*Selected excerpt:*
_ _ _ _
Arrow In this section
ADHD is a condition where you have lots of energy and have difficulty concentrating. You might also find it hard to control what you say and do. For example, you might speak without thinking first, or find that you do things on impulse.

The symptoms of ADHD include:

  • Feeling restless or fidgety
  • Talking a lot and interrupting others
  • Becoming easily distracted
  • Finding it hard to concentrate
  • Saying or doing things without thinking

What causes ADHD?

The exact cause of ADHD is unknown, but the condition has been shown to run in families.

Research has also identified a number of possible differences in the brains of people with ADHD when compared with those without the condition.

Other factors suggested as potentially having a role in ADHD include:

  • being born prematurely (before the 37th week of pregnancy)
  • having a low birth weight
  • smoking or alcohol or drug abuse during pregnancy
  • ADHD can occur in people of any intellectual ability, although it’s more common in people with learning difficulties.

Prevalence of ADHD

About 2 to 5% of school age children can suffer from ADHD. Boys are more commonly affected than girls.
_ _ _ _
*Recorded information:*

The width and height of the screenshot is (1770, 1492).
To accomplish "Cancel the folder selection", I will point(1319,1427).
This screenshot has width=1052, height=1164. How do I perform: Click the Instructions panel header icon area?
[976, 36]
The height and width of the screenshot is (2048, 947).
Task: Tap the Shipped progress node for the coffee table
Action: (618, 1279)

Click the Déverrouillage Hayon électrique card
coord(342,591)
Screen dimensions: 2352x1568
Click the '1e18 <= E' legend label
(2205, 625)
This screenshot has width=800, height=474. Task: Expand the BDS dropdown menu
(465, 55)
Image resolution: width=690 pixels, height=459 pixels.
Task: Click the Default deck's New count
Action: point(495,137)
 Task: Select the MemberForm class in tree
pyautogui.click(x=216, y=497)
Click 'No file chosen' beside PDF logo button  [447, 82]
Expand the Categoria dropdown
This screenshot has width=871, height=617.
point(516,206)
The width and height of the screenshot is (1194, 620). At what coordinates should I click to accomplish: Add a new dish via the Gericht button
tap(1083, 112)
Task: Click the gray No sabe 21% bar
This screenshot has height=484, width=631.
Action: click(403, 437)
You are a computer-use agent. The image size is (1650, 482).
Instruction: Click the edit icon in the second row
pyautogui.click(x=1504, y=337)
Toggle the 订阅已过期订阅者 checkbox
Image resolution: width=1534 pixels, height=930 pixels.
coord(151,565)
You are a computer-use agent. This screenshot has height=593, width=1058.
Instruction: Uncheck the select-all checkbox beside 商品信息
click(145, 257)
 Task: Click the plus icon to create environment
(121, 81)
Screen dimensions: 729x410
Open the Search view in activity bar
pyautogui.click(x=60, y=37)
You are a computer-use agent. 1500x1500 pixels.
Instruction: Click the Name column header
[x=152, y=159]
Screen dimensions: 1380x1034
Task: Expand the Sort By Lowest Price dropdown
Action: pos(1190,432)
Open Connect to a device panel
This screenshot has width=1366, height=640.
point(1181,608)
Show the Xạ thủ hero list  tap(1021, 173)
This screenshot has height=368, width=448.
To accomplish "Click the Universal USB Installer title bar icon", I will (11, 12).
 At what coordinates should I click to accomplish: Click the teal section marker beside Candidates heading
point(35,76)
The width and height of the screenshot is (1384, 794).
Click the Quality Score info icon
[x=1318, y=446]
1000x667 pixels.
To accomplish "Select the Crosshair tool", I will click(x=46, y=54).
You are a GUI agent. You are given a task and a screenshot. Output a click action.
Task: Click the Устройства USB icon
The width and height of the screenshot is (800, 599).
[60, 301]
_ _ _ _
*Task requirements:* Copy out, word for word, the stretch of the text on ADHD from "Arrow In this" through "What causes ADHD?".

*Task result:*
Arrow In this section
ADHD is a condition where you have lots of energy and have difficulty concentrating. You might also find it hard to control what you say and do. For example, you might speak without thinking first, or find that you do things on impulse.

The symptoms of ADHD include:

  • Feeling restless or fidgety
  • Talking a lot and interrupting others
  • Becoming easily distracted
  • Finding it hard to concentrate
  • Saying or doing things without thinking

What causes ADHD?